ACTIVITY:
Each of the entries should be output exactly, with nothing left out.

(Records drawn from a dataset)
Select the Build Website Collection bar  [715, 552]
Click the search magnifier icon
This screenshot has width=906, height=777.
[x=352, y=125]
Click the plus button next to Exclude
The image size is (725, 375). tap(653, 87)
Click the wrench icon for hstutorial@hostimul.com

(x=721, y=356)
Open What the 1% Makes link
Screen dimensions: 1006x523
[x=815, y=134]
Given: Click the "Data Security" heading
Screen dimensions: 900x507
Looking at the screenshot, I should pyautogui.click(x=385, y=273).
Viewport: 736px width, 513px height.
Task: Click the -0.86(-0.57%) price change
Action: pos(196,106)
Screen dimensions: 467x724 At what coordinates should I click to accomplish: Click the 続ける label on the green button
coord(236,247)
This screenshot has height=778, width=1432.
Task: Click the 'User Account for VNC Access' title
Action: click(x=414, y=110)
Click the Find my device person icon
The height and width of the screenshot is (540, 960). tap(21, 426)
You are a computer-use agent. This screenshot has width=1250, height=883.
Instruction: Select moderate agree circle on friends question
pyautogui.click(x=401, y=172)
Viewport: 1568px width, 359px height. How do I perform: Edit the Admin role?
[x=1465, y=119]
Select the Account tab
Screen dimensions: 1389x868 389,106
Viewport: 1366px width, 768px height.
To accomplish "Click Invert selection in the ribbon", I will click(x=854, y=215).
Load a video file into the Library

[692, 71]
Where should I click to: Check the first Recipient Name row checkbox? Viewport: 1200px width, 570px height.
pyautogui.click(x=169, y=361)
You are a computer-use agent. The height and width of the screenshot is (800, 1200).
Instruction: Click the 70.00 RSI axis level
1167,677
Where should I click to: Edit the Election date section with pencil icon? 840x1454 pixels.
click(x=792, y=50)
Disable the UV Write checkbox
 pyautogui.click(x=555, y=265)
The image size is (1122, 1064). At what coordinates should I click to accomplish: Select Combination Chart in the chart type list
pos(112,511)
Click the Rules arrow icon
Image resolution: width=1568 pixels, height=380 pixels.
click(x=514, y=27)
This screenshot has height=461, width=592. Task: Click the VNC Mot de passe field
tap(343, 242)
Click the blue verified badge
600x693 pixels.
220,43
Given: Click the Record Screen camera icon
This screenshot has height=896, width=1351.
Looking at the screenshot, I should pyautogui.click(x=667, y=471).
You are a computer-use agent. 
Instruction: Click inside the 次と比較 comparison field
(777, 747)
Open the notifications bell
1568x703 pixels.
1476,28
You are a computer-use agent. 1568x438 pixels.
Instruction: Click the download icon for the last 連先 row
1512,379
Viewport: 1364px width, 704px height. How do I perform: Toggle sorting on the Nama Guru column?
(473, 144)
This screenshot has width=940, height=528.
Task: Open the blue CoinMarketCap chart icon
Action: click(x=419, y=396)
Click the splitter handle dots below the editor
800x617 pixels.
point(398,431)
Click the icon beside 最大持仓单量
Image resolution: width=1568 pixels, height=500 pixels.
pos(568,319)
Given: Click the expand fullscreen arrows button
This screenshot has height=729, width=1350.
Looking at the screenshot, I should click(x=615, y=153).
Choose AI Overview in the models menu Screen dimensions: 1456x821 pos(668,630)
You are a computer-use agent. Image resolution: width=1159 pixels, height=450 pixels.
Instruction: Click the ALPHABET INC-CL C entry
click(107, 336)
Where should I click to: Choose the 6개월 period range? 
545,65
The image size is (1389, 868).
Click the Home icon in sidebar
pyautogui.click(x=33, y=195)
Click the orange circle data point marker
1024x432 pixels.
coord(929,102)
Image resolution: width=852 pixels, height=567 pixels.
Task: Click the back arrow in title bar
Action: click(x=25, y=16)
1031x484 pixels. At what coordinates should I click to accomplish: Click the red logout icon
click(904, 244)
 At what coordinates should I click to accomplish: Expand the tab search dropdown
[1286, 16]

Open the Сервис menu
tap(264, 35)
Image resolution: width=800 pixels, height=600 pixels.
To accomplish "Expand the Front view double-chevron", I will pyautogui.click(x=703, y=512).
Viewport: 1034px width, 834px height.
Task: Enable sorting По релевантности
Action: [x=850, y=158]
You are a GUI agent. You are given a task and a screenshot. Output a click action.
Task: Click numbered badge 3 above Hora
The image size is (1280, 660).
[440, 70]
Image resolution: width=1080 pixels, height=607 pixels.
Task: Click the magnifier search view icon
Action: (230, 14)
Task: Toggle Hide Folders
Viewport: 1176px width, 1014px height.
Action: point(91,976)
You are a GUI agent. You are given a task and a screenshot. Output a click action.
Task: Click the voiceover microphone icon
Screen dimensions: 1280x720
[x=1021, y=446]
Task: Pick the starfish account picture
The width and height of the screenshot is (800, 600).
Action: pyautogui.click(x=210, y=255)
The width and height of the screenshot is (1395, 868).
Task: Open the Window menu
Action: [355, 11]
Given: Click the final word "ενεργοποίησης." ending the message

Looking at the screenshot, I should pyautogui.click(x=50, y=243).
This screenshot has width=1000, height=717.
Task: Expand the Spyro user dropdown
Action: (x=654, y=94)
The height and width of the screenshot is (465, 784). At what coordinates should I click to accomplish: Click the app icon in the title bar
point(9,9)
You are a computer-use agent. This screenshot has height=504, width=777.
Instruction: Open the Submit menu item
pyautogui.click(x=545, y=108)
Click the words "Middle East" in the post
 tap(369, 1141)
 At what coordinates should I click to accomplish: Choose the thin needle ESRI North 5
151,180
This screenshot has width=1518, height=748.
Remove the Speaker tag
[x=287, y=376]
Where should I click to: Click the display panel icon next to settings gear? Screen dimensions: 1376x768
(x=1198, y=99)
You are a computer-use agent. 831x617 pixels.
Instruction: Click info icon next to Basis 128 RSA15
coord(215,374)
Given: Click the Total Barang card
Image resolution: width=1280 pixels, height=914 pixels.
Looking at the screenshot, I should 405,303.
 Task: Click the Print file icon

SOLUTION FOR THIS PROBLEM:
Select the Build Website Collection bar  [715, 552]
Click the search magnifier icon
This screenshot has width=906, height=777.
[x=352, y=125]
Click the plus button next to Exclude
The image size is (725, 375). tap(653, 87)
Click the wrench icon for hstutorial@hostimul.com

(x=721, y=356)
Open What the 1% Makes link
Screen dimensions: 1006x523
[x=815, y=134]
Given: Click the "Data Security" heading
Screen dimensions: 900x507
Looking at the screenshot, I should pyautogui.click(x=385, y=273).
Viewport: 736px width, 513px height.
Task: Click the -0.86(-0.57%) price change
Action: pos(196,106)
Screen dimensions: 467x724 At what coordinates should I click to accomplish: Click the 続ける label on the green button
coord(236,247)
This screenshot has height=778, width=1432.
Task: Click the 'User Account for VNC Access' title
Action: click(x=414, y=110)
Click the Find my device person icon
The height and width of the screenshot is (540, 960). tap(21, 426)
You are a computer-use agent. This screenshot has width=1250, height=883.
Instruction: Select moderate agree circle on friends question
pyautogui.click(x=401, y=172)
Viewport: 1568px width, 359px height. How do I perform: Edit the Admin role?
[x=1465, y=119]
Select the Account tab
Screen dimensions: 1389x868 389,106
Viewport: 1366px width, 768px height.
To accomplish "Click Invert selection in the ribbon", I will click(x=854, y=215).
Load a video file into the Library

[692, 71]
Where should I click to: Check the first Recipient Name row checkbox? Viewport: 1200px width, 570px height.
pyautogui.click(x=169, y=361)
You are a computer-use agent. The height and width of the screenshot is (800, 1200).
Instruction: Click the 70.00 RSI axis level
1167,677
Where should I click to: Edit the Election date section with pencil icon? 840x1454 pixels.
click(x=792, y=50)
Disable the UV Write checkbox
 pyautogui.click(x=555, y=265)
The image size is (1122, 1064). At what coordinates should I click to accomplish: Select Combination Chart in the chart type list
pos(112,511)
Click the Rules arrow icon
Image resolution: width=1568 pixels, height=380 pixels.
click(x=514, y=27)
This screenshot has height=461, width=592. Task: Click the VNC Mot de passe field
tap(343, 242)
Click the blue verified badge
600x693 pixels.
220,43
Given: Click the Record Screen camera icon
This screenshot has height=896, width=1351.
Looking at the screenshot, I should pyautogui.click(x=667, y=471).
You are a computer-use agent. 
Instruction: Click inside the 次と比較 comparison field
(777, 747)
Open the notifications bell
1568x703 pixels.
1476,28
You are a computer-use agent. 1568x438 pixels.
Instruction: Click the download icon for the last 連先 row
1512,379
Viewport: 1364px width, 704px height. How do I perform: Toggle sorting on the Nama Guru column?
(473, 144)
This screenshot has width=940, height=528.
Task: Open the blue CoinMarketCap chart icon
Action: click(x=419, y=396)
Click the splitter handle dots below the editor
800x617 pixels.
point(398,431)
Click the icon beside 最大持仓单量
Image resolution: width=1568 pixels, height=500 pixels.
pos(568,319)
Given: Click the expand fullscreen arrows button
This screenshot has height=729, width=1350.
Looking at the screenshot, I should click(x=615, y=153).
Choose AI Overview in the models menu Screen dimensions: 1456x821 pos(668,630)
You are a computer-use agent. Image resolution: width=1159 pixels, height=450 pixels.
Instruction: Click the ALPHABET INC-CL C entry
click(107, 336)
Where should I click to: Choose the 6개월 period range? 
545,65
The image size is (1389, 868).
Click the Home icon in sidebar
pyautogui.click(x=33, y=195)
Click the orange circle data point marker
1024x432 pixels.
coord(929,102)
Image resolution: width=852 pixels, height=567 pixels.
Task: Click the back arrow in title bar
Action: click(x=25, y=16)
1031x484 pixels. At what coordinates should I click to accomplish: Click the red logout icon
click(904, 244)
 At what coordinates should I click to accomplish: Expand the tab search dropdown
[1286, 16]

Open the Сервис menu
tap(264, 35)
Image resolution: width=800 pixels, height=600 pixels.
To accomplish "Expand the Front view double-chevron", I will pyautogui.click(x=703, y=512).
Viewport: 1034px width, 834px height.
Task: Enable sorting По релевантности
Action: [x=850, y=158]
You are a GUI agent. You are given a task and a screenshot. Output a click action.
Task: Click numbered badge 3 above Hora
The image size is (1280, 660).
[440, 70]
Image resolution: width=1080 pixels, height=607 pixels.
Task: Click the magnifier search view icon
Action: (230, 14)
Task: Toggle Hide Folders
Viewport: 1176px width, 1014px height.
Action: point(91,976)
You are a GUI agent. You are given a task and a screenshot. Output a click action.
Task: Click the voiceover microphone icon
Screen dimensions: 1280x720
[x=1021, y=446]
Task: Pick the starfish account picture
The width and height of the screenshot is (800, 600).
Action: pyautogui.click(x=210, y=255)
The width and height of the screenshot is (1395, 868).
Task: Open the Window menu
Action: [355, 11]
Given: Click the final word "ενεργοποίησης." ending the message

Looking at the screenshot, I should pyautogui.click(x=50, y=243).
This screenshot has width=1000, height=717.
Task: Expand the Spyro user dropdown
Action: (x=654, y=94)
The height and width of the screenshot is (465, 784). At what coordinates should I click to accomplish: Click the app icon in the title bar
point(9,9)
You are a computer-use agent. This screenshot has height=504, width=777.
Instruction: Open the Submit menu item
pyautogui.click(x=545, y=108)
Click the words "Middle East" in the post
 tap(369, 1141)
 At what coordinates should I click to accomplish: Choose the thin needle ESRI North 5
151,180
This screenshot has width=1518, height=748.
Remove the Speaker tag
[x=287, y=376]
Where should I click to: Click the display panel icon next to settings gear? Screen dimensions: 1376x768
(x=1198, y=99)
You are a computer-use agent. 831x617 pixels.
Instruction: Click info icon next to Basis 128 RSA15
coord(215,374)
Given: Click the Total Barang card
Image resolution: width=1280 pixels, height=914 pixels.
Looking at the screenshot, I should 405,303.
 Task: Click the Print file icon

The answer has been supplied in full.